The American researcher still claims it works, but I don’t believe in it anymore
After this, Jonkman decided to stop the experiment even though there were still candidates lined up. ‘The risks were too great. The American researcher is still claiming it works and that he has continued to use his method. But I don’t believe in it anymore. It was a terrible mistake.’
He was as open about the experiment as possible, publishing every step of the process, since he felt he owed it to his patients. He had such hope. People suffering from EB are in such pain. But in cases like these, he says, death is not beautiful.
Proof of concept
Today, Jonkman is involved with a project that might eventually lead to a solution. Using a mouse as a model organism, his research group found that the diseased RNA can be ‘fooled’ using an oligonucleotide: a short RNA molecule. When the RNA reads the genetic information the defect is skipped, so to speak, after which the missing information is supplemented by that natural gene correction that he found earlier.
Unfortunately, their procedure wasn’t effective enough to reach all the skin cells. ‘So we came up with Skinlander, a molecule that can insert the information into the skin cell. We were recently given a grant to come up with proof of concept in the next two years’, says Jonkman.
He knows now that he will not live to see the results of that project. Nor will he have the satisfaction of seeing his patients improve. But he says he is at peace with that, and he truly seems sincere.
‘I honestly believe there are people who can finish the project better than I ever could. It’s like a relay race, and I’m handing over the baton. Nothing is ever finished in science.’ He recalls the wisdom of Chinese philosopher Lao-Tzu, who he discovered as a student. ‘The journey is more important than the destination.’
There is one more thing he’d like to do: a final PhD ceremony, a 26th book to add to his shelf, by his Phd student Joost Meijer. ‘It’s an expedited ceremony. I hope to be there on 5 November.’
Meijer, the last of his protégés, studied an autoimmune type of blister condition that mainly affects the elderly: bulleus pemphigoid. Very few people were aware that this form of the disease doesn’t necessarily cause blisters, but it does always cause itching.
‘Joost discovered that the disease was twice as common in nursing homes as people previously thought. But because patients don’t develop blisters, the disease isn’t diagnosed properly and treatment doesn’t work.’ A simple blood test should prevent this from now on. ‘Another breakthrough’, says Jonkman.

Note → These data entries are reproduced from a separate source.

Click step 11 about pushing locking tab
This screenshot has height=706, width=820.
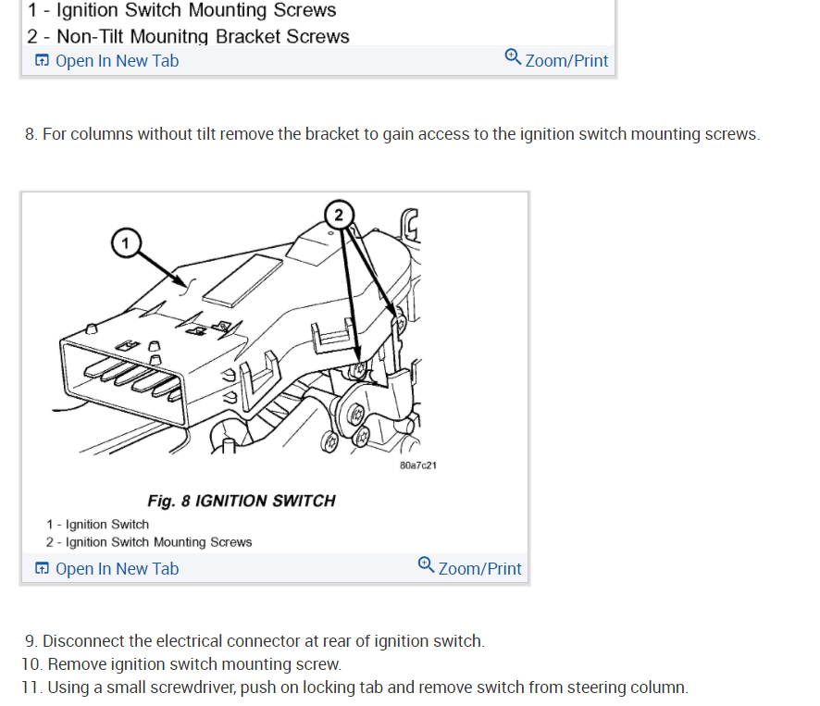(355, 687)
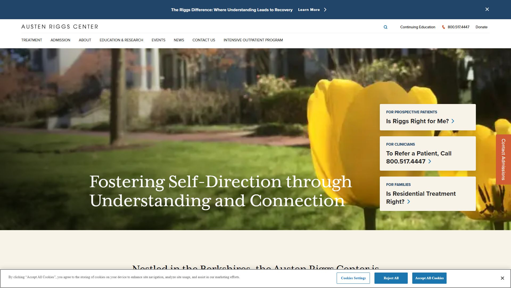Click chevron after clinician phone 800.517.4447

430,161
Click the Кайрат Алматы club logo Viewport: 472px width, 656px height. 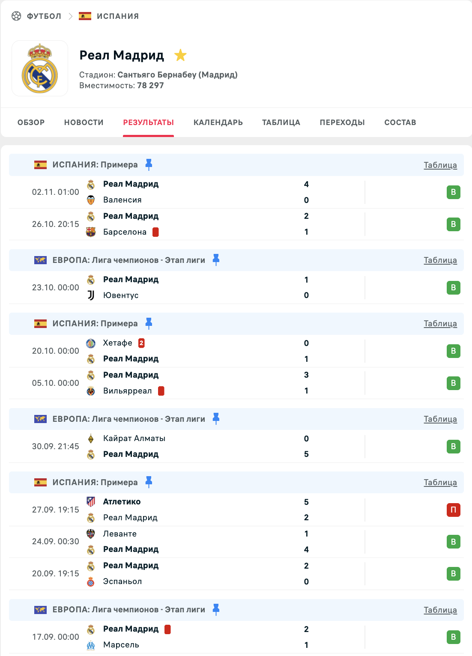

I choose to follow the water, to move with it
The PhD ceremony is his last ambition. He has to make it. He will make it. He manages to suppress the symptoms of his disease most of the time, but he can feel the cancer knocking at the door. ‘It knocks every single day.’ But he cites Lao Tzu again; for now, he says, ‘I choose to follow the way of the water, to move with it.’
These days Jonkman focuses mainly on his family and his friends. ‘I don’t think we can influence the world as much as we think. Many things are left up to chance; they’re random. We shouldn’t kid ourselves. Some things you just can’t change.’
He is enjoying life in spite of his condition. Before, he was always working – but he realises now that he has suddenly been given time. ‘I’m finally retired.’
He recently decided at the last minute to sit for a portrait that will hang in the staff room at his faculty. He is also having a film made of his life for his children and potential grandchildren to enjoy. He reads books. He spends time with his wife and children. Friends and colleagues visit him from time to time. ‘I’ve opened up, and others have opened up with me’, he says. ‘Now that death is so close the only thing that’s left is love. I’m enjoying my retirement. It’s just a shame it’s so short.’